To go deeper, look for that recurring theme behind your plot. If the story is comprised of a sequence of events, and the plot explains why those events are happening, you can think of the meaning as what you want someone to feel as they walk away from the film. What does the narrative tell us about the universal human condition?

Most stories naturally have meaning - the meaning the writer meant and the meaning the audience takes away by perceiving it through their worldview and lens. Write the story you have in your head first, then go back to nail down the meaning. You can add elements to convey that meaning more clearly when you go back and do rewrites.

“Myths are stories that never happened, but always are happening,” he said.

They’re age-old tales that still have relevance today and that, without knowing it, we often see repeated in films and TV shows because they’re stories that resonate with us all. Cousineau gave the example of Persephone and Hades, a myth about a young woman yanked into the underworld. He said most young women feel abducted by their culture or even another person at some point in their lives, and you’ll see this theme referenced in many modern-day stories.

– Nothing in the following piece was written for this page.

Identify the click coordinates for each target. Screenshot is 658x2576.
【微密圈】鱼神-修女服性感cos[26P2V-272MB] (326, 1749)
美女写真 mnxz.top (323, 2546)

“Everybody’s on the quest for home,” he said. “That’s the story of The Odyssey.”

You can watch the story of Homer’s “The Odyssey” play out in dozens of movies and TV shows, including those made for adults such as “O Brother, Where Art Thou” (Coen Brothers) and those made for kids, such as “The SpongeBob SquarePants Movie” (Derek Drymon, Stephen Hillenburg, Tim Hill, Kent Osborne, Aaron Springer, Paul Tibbitt).  The meaning behind the story remains the same, and people of all ages and backgrounds can understand that feeling of trying to find a home or a place in the world.  

“We can feel alone if we don’t know stories, but the more stories you know, the less you feel alone,” Cousineau concluded.